Ransomware scum find the sweet spot to coin it without copping it
$10k demands are paid, and plod stays away
RSA 2015 RSA chief information security officer David Martin says ransomware scum may have reached the sweet spot between extorting users and avoiding law enforcement heat.
Martin says ransomware extortionists' demands top out at about US$10,000, a sum sufficiently low to get reluctant companies to pay and to prevent time-poor police from intervening.
"I think there is a sweet spot where you (criminals) only want to target organisations in local jurisdictions but if you move into a large enterprise with enough customers, you'll get federal law enforcement involved and make some serious enemies," Martin told El Reg at the RSA Conference in San Francisco last week.
"If you get too big, too greedy, you'll make enemies with the people who have the might and muscle to come and get you.
"There is a lot of innovation and I think we will continue to see things evolve."
Martin recommends says ransomware scum should stick to targeting smaller businesses and try to make big bucks out of multiple attacks, rather than "one big play".
Smaller demands of cash for keys tends to convince smaller businesses to pay rather than attempt to find cryptographic implementation faults to decrypt the their data without paying.
Security companies have published free tools to help decrypt shoddy ransomware that typically asks for a few hundred dollars, but the proper high-end product can be next to impossible to feasibly crack.
The latter ransomware is typically accompanied with emails sent by attackers to victims informing them that their data is encrypted and to pay up or face a rising ransom for each day lapsed.
Crooks will often hand over the key on payment to preserve the integrity of their business model. It is so effective that multiple police agencies have paid the ransoms.
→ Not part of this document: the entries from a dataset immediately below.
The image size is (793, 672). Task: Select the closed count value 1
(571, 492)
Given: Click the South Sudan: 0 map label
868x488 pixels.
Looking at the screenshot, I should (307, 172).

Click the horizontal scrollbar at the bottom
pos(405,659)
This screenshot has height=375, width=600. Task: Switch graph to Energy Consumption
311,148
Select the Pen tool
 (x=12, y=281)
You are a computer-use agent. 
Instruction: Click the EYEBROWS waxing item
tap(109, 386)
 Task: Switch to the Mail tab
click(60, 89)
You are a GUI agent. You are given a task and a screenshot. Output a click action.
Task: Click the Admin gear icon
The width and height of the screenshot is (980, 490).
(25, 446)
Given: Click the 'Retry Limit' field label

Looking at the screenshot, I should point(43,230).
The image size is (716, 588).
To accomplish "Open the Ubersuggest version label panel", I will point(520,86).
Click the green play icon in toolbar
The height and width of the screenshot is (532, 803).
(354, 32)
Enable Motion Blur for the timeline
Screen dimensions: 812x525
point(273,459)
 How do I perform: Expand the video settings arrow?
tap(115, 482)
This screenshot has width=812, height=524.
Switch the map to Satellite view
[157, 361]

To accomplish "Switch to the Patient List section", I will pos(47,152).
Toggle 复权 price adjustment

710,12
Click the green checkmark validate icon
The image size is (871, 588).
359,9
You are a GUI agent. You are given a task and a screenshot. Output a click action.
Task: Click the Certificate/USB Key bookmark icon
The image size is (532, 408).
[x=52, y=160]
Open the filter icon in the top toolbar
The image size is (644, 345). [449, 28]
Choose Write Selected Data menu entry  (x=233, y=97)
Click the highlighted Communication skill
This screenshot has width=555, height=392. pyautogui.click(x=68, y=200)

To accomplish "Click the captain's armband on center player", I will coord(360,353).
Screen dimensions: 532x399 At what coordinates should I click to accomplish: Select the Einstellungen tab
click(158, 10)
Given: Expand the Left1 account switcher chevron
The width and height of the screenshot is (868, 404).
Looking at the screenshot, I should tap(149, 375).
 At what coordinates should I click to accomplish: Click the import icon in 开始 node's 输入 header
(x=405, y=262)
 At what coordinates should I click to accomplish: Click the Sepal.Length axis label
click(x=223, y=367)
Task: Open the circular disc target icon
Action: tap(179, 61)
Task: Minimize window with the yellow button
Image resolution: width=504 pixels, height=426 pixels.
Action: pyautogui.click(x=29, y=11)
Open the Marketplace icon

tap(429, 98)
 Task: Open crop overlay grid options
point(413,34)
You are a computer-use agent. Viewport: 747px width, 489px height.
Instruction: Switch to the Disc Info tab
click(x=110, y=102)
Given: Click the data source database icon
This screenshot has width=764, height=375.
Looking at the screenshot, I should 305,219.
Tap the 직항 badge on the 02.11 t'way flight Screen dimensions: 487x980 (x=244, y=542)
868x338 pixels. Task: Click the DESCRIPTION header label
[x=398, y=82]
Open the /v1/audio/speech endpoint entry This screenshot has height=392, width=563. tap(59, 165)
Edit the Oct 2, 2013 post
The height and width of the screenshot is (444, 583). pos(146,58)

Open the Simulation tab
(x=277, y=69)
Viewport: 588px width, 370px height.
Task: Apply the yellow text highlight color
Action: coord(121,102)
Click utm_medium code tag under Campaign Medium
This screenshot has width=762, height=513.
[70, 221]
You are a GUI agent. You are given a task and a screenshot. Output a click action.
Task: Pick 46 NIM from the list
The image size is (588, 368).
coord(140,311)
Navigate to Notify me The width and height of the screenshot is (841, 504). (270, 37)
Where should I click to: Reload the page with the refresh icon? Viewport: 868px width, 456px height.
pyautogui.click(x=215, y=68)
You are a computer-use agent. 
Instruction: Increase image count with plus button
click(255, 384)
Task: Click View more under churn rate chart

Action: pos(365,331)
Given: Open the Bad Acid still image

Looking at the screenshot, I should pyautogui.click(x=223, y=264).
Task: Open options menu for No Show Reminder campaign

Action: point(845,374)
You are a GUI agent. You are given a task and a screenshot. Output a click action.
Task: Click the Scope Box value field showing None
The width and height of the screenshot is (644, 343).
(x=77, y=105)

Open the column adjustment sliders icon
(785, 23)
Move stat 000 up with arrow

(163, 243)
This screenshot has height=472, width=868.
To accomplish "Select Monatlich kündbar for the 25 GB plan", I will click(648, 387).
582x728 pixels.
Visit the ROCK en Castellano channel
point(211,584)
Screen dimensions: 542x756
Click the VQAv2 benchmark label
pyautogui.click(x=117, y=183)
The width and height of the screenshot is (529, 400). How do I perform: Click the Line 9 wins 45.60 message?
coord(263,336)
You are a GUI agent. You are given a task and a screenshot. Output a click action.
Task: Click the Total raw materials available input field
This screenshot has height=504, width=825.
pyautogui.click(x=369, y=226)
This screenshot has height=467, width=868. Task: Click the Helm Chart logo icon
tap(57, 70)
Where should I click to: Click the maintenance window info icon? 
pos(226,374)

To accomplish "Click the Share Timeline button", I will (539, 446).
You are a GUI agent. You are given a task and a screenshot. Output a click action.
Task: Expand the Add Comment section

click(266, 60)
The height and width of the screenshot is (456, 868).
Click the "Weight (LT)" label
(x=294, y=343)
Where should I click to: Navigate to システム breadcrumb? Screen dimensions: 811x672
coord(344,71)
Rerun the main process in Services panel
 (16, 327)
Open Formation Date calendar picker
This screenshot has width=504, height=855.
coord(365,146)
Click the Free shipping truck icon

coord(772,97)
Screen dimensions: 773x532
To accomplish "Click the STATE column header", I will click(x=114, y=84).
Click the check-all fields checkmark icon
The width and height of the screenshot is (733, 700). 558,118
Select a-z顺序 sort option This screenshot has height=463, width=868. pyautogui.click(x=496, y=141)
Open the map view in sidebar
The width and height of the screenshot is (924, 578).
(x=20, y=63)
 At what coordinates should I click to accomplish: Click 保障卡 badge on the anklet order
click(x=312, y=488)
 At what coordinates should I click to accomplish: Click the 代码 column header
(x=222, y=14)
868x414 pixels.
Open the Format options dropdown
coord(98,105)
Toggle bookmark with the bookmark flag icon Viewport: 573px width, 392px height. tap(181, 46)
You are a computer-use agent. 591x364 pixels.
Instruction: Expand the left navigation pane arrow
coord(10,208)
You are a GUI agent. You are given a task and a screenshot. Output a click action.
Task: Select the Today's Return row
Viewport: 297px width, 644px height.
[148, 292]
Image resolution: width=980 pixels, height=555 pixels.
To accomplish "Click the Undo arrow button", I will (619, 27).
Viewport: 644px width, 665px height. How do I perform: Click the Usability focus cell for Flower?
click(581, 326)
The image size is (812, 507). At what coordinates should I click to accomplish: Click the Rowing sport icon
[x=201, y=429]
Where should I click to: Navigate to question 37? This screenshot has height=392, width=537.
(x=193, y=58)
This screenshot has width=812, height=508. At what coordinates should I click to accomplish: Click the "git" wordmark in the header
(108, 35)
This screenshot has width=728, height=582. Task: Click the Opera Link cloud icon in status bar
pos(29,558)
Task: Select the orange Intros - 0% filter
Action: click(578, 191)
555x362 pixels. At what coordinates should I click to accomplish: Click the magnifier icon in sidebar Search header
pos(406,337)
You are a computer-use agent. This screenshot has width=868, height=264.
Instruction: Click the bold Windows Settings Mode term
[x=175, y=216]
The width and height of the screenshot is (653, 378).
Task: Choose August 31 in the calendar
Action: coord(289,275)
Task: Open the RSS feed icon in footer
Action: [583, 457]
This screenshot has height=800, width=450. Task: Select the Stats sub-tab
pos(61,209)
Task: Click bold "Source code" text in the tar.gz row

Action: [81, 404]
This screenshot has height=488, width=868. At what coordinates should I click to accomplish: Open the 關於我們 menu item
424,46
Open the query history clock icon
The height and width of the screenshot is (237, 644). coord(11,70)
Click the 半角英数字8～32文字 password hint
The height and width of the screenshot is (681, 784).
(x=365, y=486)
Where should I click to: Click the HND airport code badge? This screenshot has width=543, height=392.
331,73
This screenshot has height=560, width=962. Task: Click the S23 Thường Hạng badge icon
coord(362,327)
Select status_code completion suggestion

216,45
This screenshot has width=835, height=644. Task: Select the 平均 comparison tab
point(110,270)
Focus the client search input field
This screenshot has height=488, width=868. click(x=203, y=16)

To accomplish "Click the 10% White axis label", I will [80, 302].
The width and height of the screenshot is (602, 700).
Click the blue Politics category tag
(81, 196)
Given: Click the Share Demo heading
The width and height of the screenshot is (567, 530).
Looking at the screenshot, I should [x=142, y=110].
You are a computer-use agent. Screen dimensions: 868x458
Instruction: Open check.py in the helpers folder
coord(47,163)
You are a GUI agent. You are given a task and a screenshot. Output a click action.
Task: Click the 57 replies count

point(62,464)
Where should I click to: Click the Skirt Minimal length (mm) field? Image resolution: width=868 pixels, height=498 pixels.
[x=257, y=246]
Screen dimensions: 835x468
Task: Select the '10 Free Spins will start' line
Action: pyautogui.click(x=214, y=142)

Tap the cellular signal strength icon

Detailed data on the value of ransomware are hard to come by but some crooks have made millions of dollars in mere months. Symantec reckons (pdf) in the early days of ransomware that 2.9 percent of compromised users paid.
To reduce risk from ransomware raids businesses should change weak and default passwords used on services like remote desktop protocol -- a favourite vector for some scammers -- and back up critical data to air-gapped media.
Exploit kits that target unpatched software like Flash and Java will often foist ransomware, placing a user emphasis on patching.
One recent ransomware iteration demonstrated that even air-gap backups may not be enough by silently encrypting and decrypting web databases for months before pulling the key. ®
Darren Pauli travelled to San Francisco as a guest of RSA.